Сходили с о. Петром в первом часу пообедать в гостиницу, где готовят по–иностранному. Вернувшись, застал еще шесть «тоохёо» на столе. В пятом часу приехал из Токио, по пути в Тоносава, для наблюдения за постройкой, Моисей Кавамура и опечалил известием, что вчера, в восемь часов утра, в Семинарии произошел пожар, к счастию, усмотренный весьма скоро и несколько испортивший только одну комнату: дрянной семинарист Павел Юусе положил в комод незагашенную папироску, или трубку, отчего и затеялось. Беда с этим дрянным народом!

15/27 июня 1898. Понедельник.

В Одавара.

Утром, в восемь часов, сходили к больному часовщику Фоме и отслужили молебен Пресвятой Богородице о его выздоровлении. Потом были в доме покойника Гедеона Накацугава у его вдовы; зять еще язычник, потому и двое детей не крещены, но, по–видимому, расположен к христианству, и потому я обещал ему прислать христианских книг из Токио; производство «таби» (носков), кажется, он не опустил после Гедеона.

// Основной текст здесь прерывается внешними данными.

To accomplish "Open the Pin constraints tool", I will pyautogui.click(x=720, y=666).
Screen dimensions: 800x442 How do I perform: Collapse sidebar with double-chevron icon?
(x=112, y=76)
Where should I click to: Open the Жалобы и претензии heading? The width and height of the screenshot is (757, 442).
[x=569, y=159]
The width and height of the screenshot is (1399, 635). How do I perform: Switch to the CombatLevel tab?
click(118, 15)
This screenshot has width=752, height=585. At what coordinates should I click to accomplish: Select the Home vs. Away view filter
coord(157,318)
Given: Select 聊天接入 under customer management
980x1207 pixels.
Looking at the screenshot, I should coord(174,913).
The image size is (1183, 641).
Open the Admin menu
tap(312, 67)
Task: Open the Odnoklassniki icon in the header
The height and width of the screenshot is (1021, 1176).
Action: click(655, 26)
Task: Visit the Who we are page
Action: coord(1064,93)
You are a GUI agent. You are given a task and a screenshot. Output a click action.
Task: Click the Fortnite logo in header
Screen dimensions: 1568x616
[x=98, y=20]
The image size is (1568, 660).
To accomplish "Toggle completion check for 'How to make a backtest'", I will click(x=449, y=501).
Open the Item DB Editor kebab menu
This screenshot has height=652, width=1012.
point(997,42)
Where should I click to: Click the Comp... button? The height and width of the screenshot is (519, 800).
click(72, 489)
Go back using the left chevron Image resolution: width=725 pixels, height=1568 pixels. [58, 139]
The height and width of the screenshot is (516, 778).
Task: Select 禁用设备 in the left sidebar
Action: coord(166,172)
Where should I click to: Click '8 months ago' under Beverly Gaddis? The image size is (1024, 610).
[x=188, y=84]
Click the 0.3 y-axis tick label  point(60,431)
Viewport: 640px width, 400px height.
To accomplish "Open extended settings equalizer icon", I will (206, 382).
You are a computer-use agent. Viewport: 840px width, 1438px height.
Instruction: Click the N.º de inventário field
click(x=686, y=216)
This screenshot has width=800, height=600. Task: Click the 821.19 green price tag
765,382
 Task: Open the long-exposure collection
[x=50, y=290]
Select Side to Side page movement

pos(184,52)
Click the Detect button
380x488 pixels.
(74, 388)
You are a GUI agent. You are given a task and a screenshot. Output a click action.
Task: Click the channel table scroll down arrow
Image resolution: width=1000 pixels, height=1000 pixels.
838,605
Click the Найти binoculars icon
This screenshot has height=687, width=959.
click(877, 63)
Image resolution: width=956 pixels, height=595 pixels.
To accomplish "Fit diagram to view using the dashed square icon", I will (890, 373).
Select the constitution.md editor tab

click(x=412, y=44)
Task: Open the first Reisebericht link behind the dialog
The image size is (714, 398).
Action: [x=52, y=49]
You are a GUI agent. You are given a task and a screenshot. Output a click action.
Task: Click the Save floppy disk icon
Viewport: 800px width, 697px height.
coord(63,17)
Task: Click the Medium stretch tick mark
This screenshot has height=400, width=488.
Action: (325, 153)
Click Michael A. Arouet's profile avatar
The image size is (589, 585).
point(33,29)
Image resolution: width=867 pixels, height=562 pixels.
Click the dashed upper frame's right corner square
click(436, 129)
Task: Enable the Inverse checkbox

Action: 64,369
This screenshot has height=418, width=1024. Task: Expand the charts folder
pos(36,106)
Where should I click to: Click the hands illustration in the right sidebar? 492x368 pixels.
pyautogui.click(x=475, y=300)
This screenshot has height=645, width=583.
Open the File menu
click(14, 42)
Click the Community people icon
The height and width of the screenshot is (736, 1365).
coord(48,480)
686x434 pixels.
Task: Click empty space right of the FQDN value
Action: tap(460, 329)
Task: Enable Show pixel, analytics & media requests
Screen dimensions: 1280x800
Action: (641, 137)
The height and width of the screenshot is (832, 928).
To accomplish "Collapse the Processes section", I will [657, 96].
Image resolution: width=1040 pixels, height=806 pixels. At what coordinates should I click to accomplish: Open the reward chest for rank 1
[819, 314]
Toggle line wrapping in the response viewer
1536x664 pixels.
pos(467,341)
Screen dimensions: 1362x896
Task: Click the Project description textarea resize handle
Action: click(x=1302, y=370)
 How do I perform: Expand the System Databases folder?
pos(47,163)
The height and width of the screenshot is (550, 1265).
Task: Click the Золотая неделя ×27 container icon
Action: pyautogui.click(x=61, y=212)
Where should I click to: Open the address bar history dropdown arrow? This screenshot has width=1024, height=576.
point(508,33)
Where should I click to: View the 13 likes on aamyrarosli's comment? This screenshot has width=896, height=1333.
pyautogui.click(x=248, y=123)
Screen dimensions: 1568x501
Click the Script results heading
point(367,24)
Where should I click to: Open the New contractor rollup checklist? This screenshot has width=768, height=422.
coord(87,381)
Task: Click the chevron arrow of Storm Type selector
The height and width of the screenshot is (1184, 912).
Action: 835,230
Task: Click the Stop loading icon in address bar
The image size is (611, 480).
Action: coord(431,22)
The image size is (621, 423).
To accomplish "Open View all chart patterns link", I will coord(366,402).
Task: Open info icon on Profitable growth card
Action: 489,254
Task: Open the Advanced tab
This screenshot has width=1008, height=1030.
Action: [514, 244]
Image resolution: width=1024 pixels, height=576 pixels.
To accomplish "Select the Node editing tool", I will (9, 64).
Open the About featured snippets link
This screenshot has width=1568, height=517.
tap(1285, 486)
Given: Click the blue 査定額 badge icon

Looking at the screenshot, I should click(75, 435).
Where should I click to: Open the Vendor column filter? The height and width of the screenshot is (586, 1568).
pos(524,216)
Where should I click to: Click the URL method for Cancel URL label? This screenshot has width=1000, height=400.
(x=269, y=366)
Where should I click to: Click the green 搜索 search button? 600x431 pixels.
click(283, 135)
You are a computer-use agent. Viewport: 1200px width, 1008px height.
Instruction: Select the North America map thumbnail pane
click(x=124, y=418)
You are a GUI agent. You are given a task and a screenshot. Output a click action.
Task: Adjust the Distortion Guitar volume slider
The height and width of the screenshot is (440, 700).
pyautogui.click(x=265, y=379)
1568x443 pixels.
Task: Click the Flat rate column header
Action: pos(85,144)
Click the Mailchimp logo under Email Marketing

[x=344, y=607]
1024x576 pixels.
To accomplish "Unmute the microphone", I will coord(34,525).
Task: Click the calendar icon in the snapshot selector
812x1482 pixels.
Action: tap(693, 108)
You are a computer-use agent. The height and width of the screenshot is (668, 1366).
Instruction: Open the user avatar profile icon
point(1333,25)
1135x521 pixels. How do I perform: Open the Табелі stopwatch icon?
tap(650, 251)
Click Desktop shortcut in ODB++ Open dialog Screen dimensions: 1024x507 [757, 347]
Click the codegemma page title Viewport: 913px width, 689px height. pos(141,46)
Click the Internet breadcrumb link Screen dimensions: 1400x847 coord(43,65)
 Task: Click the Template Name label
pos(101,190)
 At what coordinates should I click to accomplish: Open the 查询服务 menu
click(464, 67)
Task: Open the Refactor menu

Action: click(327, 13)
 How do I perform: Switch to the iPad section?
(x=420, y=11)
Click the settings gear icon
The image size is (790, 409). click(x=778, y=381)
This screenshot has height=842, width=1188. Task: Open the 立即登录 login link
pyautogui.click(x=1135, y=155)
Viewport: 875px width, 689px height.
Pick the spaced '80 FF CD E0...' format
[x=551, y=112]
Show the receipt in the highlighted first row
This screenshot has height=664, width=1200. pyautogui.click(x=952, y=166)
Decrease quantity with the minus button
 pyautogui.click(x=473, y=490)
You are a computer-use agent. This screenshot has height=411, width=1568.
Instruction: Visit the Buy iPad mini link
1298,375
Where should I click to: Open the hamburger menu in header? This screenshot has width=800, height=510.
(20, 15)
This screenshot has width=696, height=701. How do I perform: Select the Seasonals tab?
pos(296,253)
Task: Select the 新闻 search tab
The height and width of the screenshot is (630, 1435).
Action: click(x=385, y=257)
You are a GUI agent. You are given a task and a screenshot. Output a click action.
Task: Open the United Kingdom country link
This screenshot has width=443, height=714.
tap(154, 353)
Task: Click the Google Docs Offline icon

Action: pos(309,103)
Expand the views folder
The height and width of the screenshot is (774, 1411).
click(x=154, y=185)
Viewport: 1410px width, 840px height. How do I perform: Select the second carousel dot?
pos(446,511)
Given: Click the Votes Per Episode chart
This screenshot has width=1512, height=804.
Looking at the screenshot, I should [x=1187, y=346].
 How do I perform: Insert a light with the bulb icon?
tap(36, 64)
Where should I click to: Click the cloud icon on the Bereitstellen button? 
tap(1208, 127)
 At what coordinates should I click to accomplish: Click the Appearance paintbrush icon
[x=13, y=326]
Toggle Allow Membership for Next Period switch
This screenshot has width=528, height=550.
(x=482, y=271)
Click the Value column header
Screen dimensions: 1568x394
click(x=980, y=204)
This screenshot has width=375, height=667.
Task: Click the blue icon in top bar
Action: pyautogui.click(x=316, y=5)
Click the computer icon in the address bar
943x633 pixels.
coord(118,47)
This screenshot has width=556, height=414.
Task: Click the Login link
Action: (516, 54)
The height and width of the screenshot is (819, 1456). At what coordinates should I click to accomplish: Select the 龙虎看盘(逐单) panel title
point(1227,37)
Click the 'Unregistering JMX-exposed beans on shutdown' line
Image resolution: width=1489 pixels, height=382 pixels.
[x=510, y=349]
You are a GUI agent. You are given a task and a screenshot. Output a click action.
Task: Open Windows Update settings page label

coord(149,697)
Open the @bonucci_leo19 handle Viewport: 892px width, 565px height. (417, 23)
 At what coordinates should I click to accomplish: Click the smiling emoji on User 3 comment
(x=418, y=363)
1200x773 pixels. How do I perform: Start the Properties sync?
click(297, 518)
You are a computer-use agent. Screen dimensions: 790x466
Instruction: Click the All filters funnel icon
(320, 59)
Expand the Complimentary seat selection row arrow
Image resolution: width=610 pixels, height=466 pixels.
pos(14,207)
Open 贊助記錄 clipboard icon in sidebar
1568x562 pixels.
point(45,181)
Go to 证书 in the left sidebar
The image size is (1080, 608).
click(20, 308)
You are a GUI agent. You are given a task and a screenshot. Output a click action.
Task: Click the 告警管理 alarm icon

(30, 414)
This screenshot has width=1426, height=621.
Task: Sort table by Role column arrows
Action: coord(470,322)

До полдня не доставили «тоохёо» из тринадцати домов, и потому я отправил разносчиков собрать их, а сам отправился в Тоносава, пообедал у Фудзия и потом на своем месте с Моисеем Кавамура подробно осматривал ремонтные работы по молитвенному дому. Потом задумали мы из остающегося старого леса построить небольшое здание (3 + 5 кен) у дома для столовой учащихся, когда они бывают здесь на каникулах. — Михей раздосадовал, отзываясь недосугом на мое приказание высушить в ясный день и выбить татами, очистив их от множества блох, на которых жалуются тут же лежащие два больных ученика. Велел Моисею Кавамура присмотреть, чтобы в три дня, если будет хорошая погода, Михей непременно это сделал, иначе пусть уходит, — на место его будет другой; главной своей обязанности не хочет исполнять, отзываясь недосугом, — что может быть глупей этого!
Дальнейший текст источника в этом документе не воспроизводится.